##### 読解文
オススメ度:★★★☆☆(3.6)
理由:人生の「黄昏」とは,
実はそれはひょっとしたら「希望」
なのかもしれない.孫娘の
素直な行動,仕草,言葉に
救われます.
高齢者になれば身近になる
死の存在.そして孤独感.
決して避けることができない老い.
エンドロールの
最後まで見逃せません.
若竹千佐子著同名小説.
彼女は63歳で作家デビュー,
芥川龍之介賞・文藝賞受賞の
ベストセラーの映画化です.
実体験を元にした小説だけに,
気持ちが込められている.
共感する部分も大変多い.
ひとり暮らしの老女
桃子さんは75歳.
夫に先立たれ、
独居生活を送る日々.
年金暮らしの独居生活の
高齢者は,恐らくこうした
暮らしをしてるように思う.
たしかに朝早くから
図書館に行くと,
決まって同じ
顔ぶれの高齢者と
遇うことがある.
桃子さんの借りる本は,
地球誕生から本だ.
生命に大変興味があり,
それらをまとめた彼女の
ノートが凄い.
歳を重ねると「宇宙の真理」を
追求するような出来事の日々.
脳内で,別の人格と会話をし始める.
いや,頭の思考が現実化されるのだろう.
なんとも不可思議な世界.
日常生活との混同だ.
それは決して,
認知症が原因でくるものではない.
昔の事を思い出すこと,
夫との馴れ初め.
歳を重ねて行くうちに,
社会からの疎外感.
かかりつけ医の通院.
図書館の往復が日課となる日々.
孤独を感じると
人はどうなるのか.
よく趣味を持ちなさい…
なんて簡単に言われる
こともあるが,
そうした社会との
つながりも大事だとは思う.
社会との繋がるには,
常に人のことを
考えなければならない.
何もかも自由には,
ならないのだ.
だから,
愛より自由が大切だと
言った桃子さん….
ひょっとしたら,
人は孤独の中に
自由を感じる
のかもしれない.
##########
##### 提示された行
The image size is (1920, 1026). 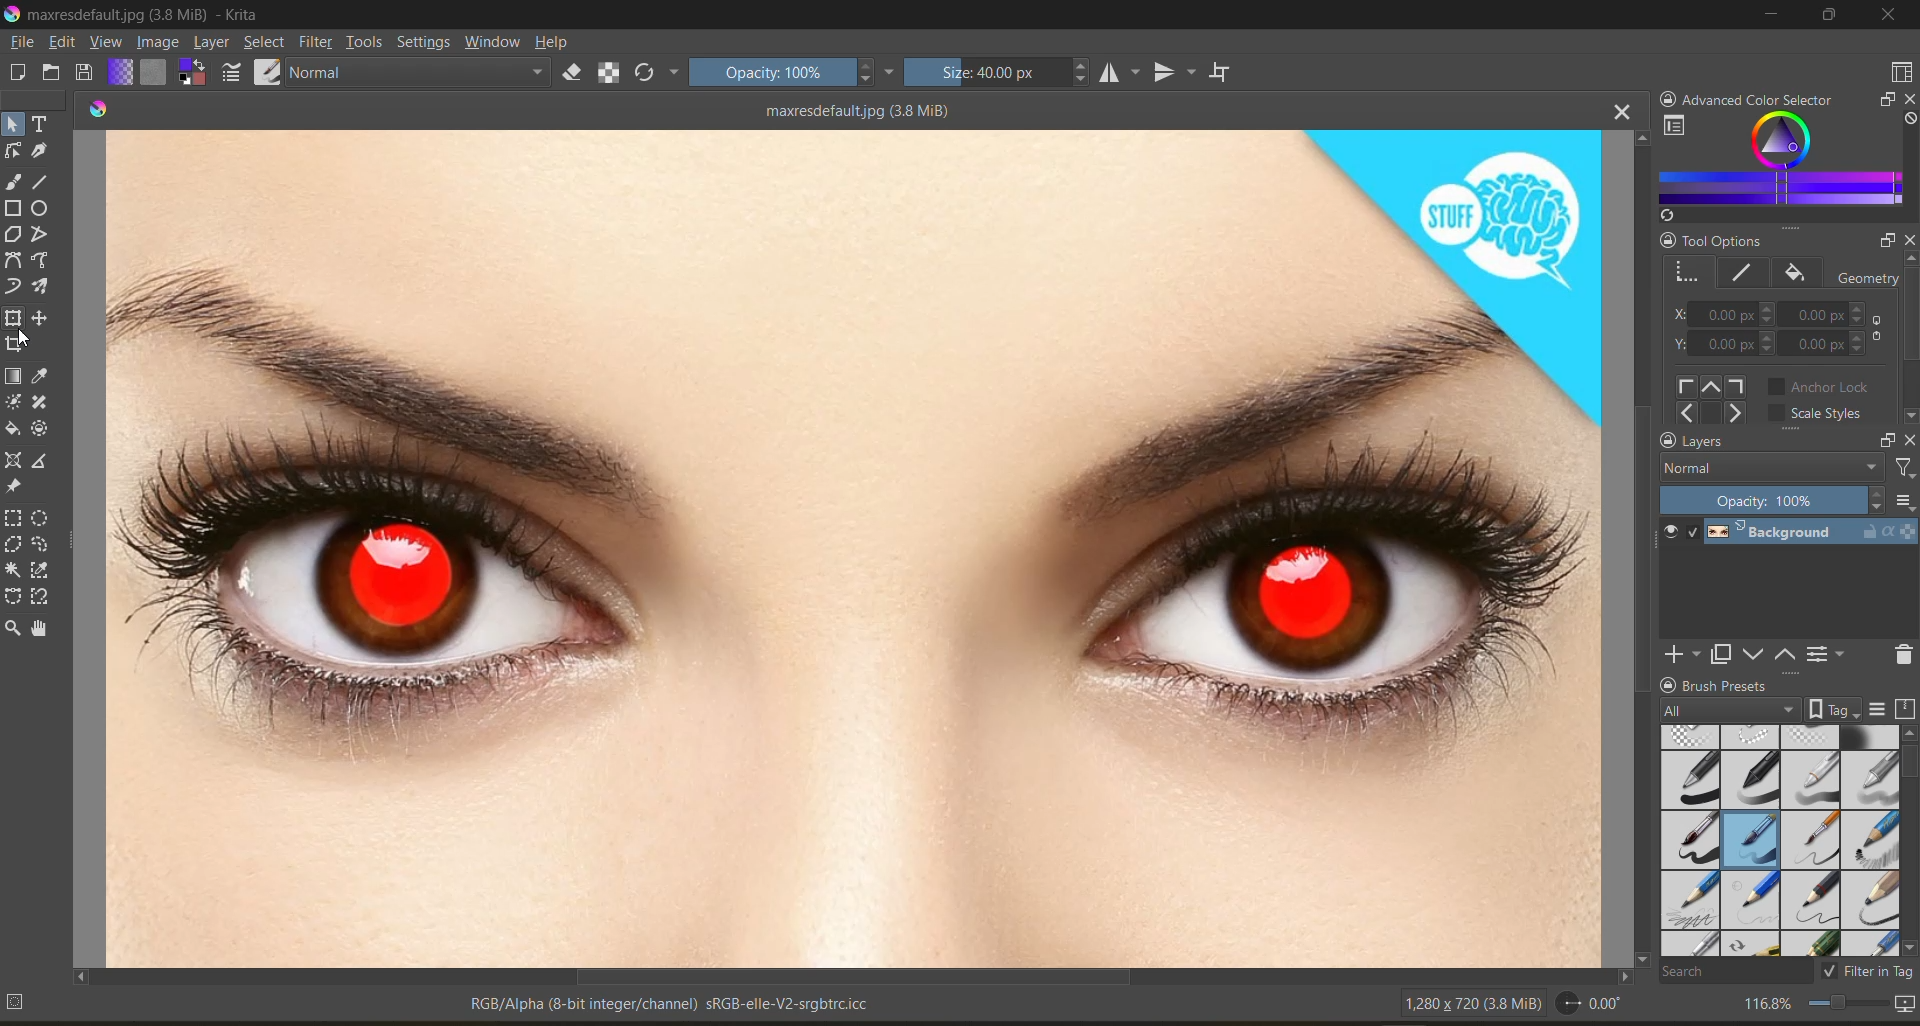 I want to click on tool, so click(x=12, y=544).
##########
##### 提示された行
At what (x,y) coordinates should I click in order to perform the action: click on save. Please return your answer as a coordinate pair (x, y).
##########
##### 提示された行
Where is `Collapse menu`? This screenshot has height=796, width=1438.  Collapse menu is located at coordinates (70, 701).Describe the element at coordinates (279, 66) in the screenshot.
##########
* _練習問題_: 上に掲げた、75歳の桃子さんを描く映画の感想文を、最後の一文の続きから書き進めてください。

* _解答_:
桃子さんが時折,
独居を少し楽しんでいる
ようにも見えるから不思議だ.
疎外感は,
結局は自身の考え方次第.
音信不通の息子.
たまに会いにくると
思えば,お金を貸してほしい
時だけの娘.
しかし,小学生の孫娘は
一人で桃子さんに
逢いたいと思って,
バスを乗り継いで来る事を
考えれば,まんざら桃子さんも
一人ぼっちではなさそうだ.
息子と同級生の親切なお巡りさん.
図書館の受付のおばさん.
頭の中の同居人.
おらおら3人トリオの
青木崇高、濱田岳、宮藤官九郎.
そして,
起きてもすることないから,
寝ておけ!という六角精児の
言葉も共感する.
若い時の桃子さん役が
蒼井優なので,
先月観た「スパイの妻」
とも重なる.
毎日の生活.
絶対にしなければならないことが
なくった時,
それが疎外感になるのだろうか.
自由を手にすると,
そこから逃避して
縛られたくなるのだろうか.
誰からも束縛されず,
自由にしたいことが
できる時間,
それは返って不自由なのか.
誰のために生きてきたのか,
それは人の為なのだろうか.
やはり自分の魂が喜ぶことを
すべきではないだろうか.
そんなことを考えさせられる作品だ.
人生は機織りのごとく,
紡いでいく.
全てに無駄は無いように思える.
日常の何気ない生活ほど,
貴重なものはない.
幸せというのは,
後でわかるものではないか.
悔いのない人生のために
考える作品だ.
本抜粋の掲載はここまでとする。